J’en ai fait l’expérience il y a quelques années à l’occasion de mes cours au CNAM. Lors de la séance d’introduction, j’expliquai aux élèves que s’ils voulaient vraiment savoir programmer, il leur faudrait, en sus des cours et des séances de travaux dirigés, consacrer quatre heures par semaine à des exercices personnels. Je croyais avoir fixé un objectif modeste : le public m’a éclaté de rire au nez, ils avaient autre chose à faire que de perdre quatre heures par semaine à travailler chez eux. Nous avons alors essayé de donner des devoirs à rendre : les trois quarts de l’effectif du cours se sont évaporés. Depuis, nous avons trouvé, pour obtenir que les élèves travaillent effectivement, des moyens qui reposent plus sur la persuasion, et qui obtiennent le résultat voulu pour une bonne moitié des élèves.

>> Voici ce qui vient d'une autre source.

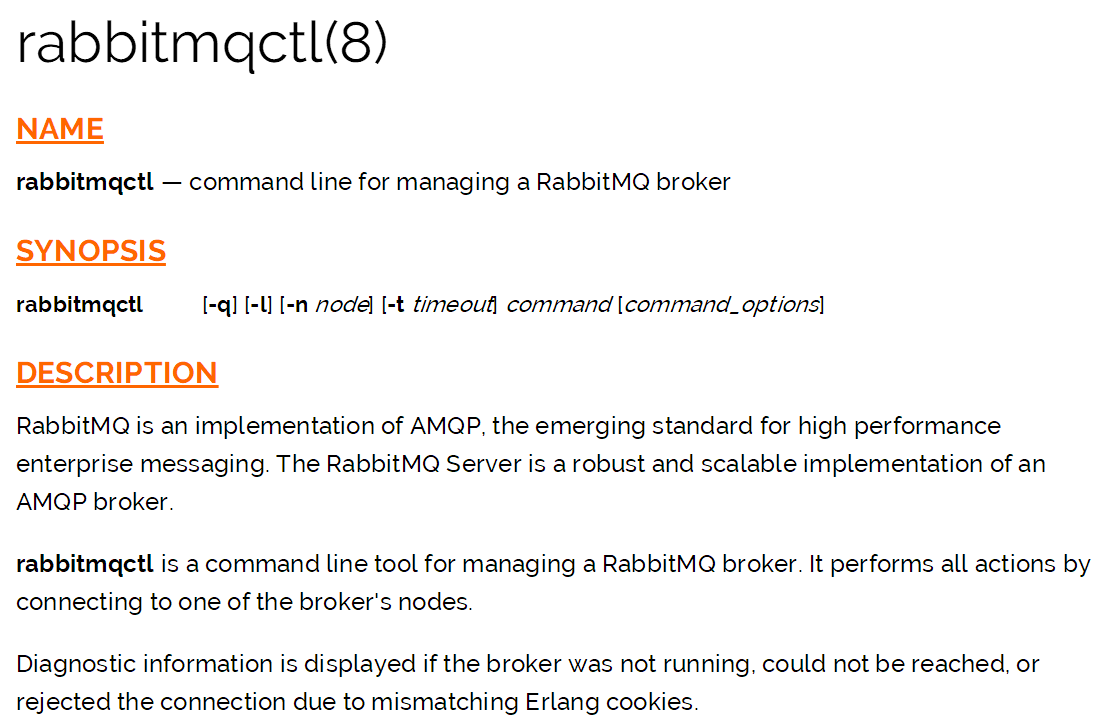
Task: Click the italic timeout argument
Action: [452, 305]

Quelques années encore auparavant, j’avais observé un signe avant-coureur. C’était au CNAM le lancement des formations « Ingénieurs 2000 ». Cette opération a permis de doubler le nombre de diplômes d’ingénieurs délivrés chaque année en France, ce qui était urgent. Beaucoup de formations ouvertes étaient financées par les employeurs, qui y envoyaient des techniciens prometteurs, avec un statut d’apprentis. On nous expliquait alors qu’en contrepartie il n’était pas vraiment envisageable que des candidats échouent. Il était bien sûr légitime que l’enseignement et le contrôle des connaissances soient organisés de façon à limiter le taux d’échec, mais de là à garantir le succès, il y avait quelque-chose de choquant.

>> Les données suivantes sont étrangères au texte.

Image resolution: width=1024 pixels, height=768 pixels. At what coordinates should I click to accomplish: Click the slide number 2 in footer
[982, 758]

De plus en plus, la formation et le diplôme qui en découle sont devenus des droits, et les matières qui demanderaient un vrai travail personnel, pas juste relire en vitesse un vague polycopié, sont de plus en plus désertées par les étudiants, hormis certains qui viennent de pays lointains où la vie est dure, et qui savent que l’effort est payant.
Voilà un argument supplémentaire pour l’introduction de l’informatique dans l’enseignement secondaire : là, on peut encore donner des devoirs obligatoires, et des devoirs surveillés. Pour quelque temps encore.